What to produce - Find the line containing "Where should I click to: Click the Import" in the records below. Copy exactly that line and each one after it, ending at the line containing "Open the Set Container ACL link", and nothing more.

Records for the task -
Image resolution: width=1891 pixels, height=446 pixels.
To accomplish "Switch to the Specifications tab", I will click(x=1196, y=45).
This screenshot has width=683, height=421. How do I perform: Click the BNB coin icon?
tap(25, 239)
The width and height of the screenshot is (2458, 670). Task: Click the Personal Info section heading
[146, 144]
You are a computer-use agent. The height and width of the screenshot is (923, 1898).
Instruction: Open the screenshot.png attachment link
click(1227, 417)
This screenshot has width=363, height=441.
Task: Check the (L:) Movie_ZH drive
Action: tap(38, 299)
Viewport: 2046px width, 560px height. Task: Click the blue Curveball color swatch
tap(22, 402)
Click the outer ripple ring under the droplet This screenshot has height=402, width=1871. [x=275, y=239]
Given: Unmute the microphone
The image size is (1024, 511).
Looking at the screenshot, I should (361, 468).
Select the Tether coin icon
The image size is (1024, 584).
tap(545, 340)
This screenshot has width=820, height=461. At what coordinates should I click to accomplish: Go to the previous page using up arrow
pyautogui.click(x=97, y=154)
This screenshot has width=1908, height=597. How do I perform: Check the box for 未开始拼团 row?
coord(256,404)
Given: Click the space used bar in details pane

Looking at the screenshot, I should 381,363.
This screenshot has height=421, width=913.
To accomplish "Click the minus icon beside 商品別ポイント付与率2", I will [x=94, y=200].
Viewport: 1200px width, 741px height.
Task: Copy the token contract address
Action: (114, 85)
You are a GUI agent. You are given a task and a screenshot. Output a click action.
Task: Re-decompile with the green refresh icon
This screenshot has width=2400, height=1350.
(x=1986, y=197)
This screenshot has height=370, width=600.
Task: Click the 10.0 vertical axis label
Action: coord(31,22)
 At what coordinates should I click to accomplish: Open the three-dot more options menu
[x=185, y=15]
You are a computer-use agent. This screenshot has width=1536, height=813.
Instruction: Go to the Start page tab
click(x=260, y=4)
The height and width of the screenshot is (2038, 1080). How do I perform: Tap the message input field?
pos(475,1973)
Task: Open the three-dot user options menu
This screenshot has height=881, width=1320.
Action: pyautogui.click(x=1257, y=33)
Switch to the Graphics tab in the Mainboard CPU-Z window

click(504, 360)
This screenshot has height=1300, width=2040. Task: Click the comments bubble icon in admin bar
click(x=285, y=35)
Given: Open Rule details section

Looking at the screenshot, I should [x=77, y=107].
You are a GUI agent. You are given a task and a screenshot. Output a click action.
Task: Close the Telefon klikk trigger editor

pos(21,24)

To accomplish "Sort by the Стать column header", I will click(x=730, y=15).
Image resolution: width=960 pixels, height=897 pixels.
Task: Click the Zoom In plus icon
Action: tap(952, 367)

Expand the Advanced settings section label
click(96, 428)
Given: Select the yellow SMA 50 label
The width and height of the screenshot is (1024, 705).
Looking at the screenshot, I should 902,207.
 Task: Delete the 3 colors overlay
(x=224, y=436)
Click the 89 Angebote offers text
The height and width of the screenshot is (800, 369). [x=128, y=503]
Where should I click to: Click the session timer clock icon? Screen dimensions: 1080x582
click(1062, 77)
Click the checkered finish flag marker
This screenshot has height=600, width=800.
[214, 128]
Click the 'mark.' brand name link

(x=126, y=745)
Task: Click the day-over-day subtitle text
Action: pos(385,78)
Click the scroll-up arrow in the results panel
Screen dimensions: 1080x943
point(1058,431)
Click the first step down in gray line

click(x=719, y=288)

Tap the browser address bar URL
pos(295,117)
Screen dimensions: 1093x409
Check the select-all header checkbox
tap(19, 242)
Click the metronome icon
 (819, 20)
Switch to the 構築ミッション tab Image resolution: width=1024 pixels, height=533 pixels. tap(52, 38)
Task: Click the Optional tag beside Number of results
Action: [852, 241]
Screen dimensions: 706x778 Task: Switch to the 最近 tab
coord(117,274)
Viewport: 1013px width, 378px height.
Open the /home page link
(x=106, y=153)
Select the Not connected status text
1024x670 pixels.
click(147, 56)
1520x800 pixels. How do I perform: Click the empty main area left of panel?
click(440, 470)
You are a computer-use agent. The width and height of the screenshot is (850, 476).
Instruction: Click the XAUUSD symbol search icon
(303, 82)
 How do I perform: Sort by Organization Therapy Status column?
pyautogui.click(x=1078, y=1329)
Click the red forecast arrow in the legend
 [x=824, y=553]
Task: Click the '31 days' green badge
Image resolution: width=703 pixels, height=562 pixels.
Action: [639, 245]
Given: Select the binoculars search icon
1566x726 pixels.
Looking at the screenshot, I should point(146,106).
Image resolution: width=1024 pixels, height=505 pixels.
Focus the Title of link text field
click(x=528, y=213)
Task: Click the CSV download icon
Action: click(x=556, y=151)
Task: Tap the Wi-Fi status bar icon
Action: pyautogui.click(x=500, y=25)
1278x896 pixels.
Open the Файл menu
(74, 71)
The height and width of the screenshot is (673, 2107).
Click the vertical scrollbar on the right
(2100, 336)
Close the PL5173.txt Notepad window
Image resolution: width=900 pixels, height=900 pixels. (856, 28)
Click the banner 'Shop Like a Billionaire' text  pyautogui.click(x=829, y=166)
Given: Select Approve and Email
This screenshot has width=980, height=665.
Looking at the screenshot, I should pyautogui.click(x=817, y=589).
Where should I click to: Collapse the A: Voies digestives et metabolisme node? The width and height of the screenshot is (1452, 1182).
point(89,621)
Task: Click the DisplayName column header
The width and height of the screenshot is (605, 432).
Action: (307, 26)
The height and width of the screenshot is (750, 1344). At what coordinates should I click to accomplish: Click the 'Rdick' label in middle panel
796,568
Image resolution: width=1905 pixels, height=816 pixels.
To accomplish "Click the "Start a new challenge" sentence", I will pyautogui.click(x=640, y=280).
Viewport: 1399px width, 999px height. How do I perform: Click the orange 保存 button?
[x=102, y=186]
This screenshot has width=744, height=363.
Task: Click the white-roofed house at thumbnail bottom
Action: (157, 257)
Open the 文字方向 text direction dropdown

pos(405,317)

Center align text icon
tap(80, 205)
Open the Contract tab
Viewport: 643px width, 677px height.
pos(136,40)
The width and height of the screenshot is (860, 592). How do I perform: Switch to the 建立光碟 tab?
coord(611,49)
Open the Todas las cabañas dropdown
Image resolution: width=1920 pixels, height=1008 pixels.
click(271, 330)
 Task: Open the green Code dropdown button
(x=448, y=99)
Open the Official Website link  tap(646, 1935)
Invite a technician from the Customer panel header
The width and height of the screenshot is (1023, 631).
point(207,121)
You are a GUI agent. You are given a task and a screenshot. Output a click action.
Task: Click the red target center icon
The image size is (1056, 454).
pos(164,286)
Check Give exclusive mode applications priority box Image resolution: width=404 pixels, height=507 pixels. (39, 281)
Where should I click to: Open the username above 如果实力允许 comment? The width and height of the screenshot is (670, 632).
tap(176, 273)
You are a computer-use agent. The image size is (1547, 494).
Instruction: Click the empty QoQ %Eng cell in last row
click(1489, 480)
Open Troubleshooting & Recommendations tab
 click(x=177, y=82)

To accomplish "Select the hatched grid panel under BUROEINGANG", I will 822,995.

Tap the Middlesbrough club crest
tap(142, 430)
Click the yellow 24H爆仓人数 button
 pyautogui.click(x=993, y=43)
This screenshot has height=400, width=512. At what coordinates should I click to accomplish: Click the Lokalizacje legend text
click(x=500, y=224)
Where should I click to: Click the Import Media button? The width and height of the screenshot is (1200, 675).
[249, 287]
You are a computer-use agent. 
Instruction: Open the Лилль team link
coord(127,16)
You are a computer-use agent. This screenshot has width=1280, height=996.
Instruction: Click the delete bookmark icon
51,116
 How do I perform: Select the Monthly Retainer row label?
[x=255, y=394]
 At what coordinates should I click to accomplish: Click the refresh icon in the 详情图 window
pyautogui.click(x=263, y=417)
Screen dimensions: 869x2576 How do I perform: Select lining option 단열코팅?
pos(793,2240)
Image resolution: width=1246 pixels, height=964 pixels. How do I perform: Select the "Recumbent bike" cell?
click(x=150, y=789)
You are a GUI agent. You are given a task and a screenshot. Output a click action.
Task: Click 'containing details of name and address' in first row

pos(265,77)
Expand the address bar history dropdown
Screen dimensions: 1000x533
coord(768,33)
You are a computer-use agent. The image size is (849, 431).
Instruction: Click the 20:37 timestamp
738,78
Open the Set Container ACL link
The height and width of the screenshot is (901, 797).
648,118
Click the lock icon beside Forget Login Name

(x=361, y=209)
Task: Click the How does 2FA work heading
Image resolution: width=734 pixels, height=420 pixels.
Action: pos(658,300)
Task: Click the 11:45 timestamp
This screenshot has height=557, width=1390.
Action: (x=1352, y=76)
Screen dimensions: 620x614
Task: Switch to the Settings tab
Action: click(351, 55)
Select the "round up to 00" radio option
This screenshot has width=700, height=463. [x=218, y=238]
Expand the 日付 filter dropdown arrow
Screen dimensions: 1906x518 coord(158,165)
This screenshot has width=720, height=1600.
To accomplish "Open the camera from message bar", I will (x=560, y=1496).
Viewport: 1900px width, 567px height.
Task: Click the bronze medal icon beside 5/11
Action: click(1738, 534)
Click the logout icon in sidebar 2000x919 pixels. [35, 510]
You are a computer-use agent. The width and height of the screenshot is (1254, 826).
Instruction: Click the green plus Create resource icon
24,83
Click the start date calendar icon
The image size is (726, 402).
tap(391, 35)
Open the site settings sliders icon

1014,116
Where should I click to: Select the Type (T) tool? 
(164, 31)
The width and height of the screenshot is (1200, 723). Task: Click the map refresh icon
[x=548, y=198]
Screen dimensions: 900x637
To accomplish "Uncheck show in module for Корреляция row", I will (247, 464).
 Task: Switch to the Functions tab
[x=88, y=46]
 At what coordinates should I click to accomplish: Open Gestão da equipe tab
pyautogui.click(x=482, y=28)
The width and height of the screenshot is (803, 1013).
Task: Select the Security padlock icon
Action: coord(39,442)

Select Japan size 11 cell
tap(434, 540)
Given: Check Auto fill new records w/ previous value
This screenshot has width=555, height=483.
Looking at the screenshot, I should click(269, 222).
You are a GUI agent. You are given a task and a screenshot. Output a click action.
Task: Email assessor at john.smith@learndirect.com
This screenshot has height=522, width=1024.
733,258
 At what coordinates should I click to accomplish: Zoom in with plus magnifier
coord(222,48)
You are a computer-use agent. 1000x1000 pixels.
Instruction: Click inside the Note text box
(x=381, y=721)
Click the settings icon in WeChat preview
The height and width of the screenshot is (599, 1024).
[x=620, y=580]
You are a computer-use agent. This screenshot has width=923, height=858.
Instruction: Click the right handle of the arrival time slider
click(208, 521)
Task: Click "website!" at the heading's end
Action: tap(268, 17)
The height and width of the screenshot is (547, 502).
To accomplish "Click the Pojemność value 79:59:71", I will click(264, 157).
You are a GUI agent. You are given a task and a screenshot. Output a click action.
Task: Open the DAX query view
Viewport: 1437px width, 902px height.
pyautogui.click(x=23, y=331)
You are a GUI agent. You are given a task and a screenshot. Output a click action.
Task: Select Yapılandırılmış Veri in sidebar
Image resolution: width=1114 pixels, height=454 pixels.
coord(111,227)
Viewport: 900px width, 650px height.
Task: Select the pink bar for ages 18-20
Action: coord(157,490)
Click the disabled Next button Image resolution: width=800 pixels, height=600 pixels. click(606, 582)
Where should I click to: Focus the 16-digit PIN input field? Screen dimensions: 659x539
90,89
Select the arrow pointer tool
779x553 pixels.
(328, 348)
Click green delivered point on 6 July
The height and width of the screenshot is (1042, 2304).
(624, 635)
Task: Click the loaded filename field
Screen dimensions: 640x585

Exercise output -
Where should I click to: Click the Import Media button? The width and height of the screenshot is (1200, 675).
[249, 287]
You are a computer-use agent. 
Instruction: Open the Лилль team link
coord(127,16)
You are a computer-use agent. This screenshot has width=1280, height=996.
Instruction: Click the delete bookmark icon
51,116
 How do I perform: Select the Monthly Retainer row label?
[x=255, y=394]
 At what coordinates should I click to accomplish: Click the refresh icon in the 详情图 window
pyautogui.click(x=263, y=417)
Screen dimensions: 869x2576 How do I perform: Select lining option 단열코팅?
pos(793,2240)
Image resolution: width=1246 pixels, height=964 pixels. How do I perform: Select the "Recumbent bike" cell?
click(x=150, y=789)
You are a GUI agent. You are given a task and a screenshot. Output a click action.
Task: Click 'containing details of name and address' in first row

pos(265,77)
Expand the address bar history dropdown
Screen dimensions: 1000x533
coord(768,33)
You are a computer-use agent. The image size is (849, 431).
Instruction: Click the 20:37 timestamp
738,78
Open the Set Container ACL link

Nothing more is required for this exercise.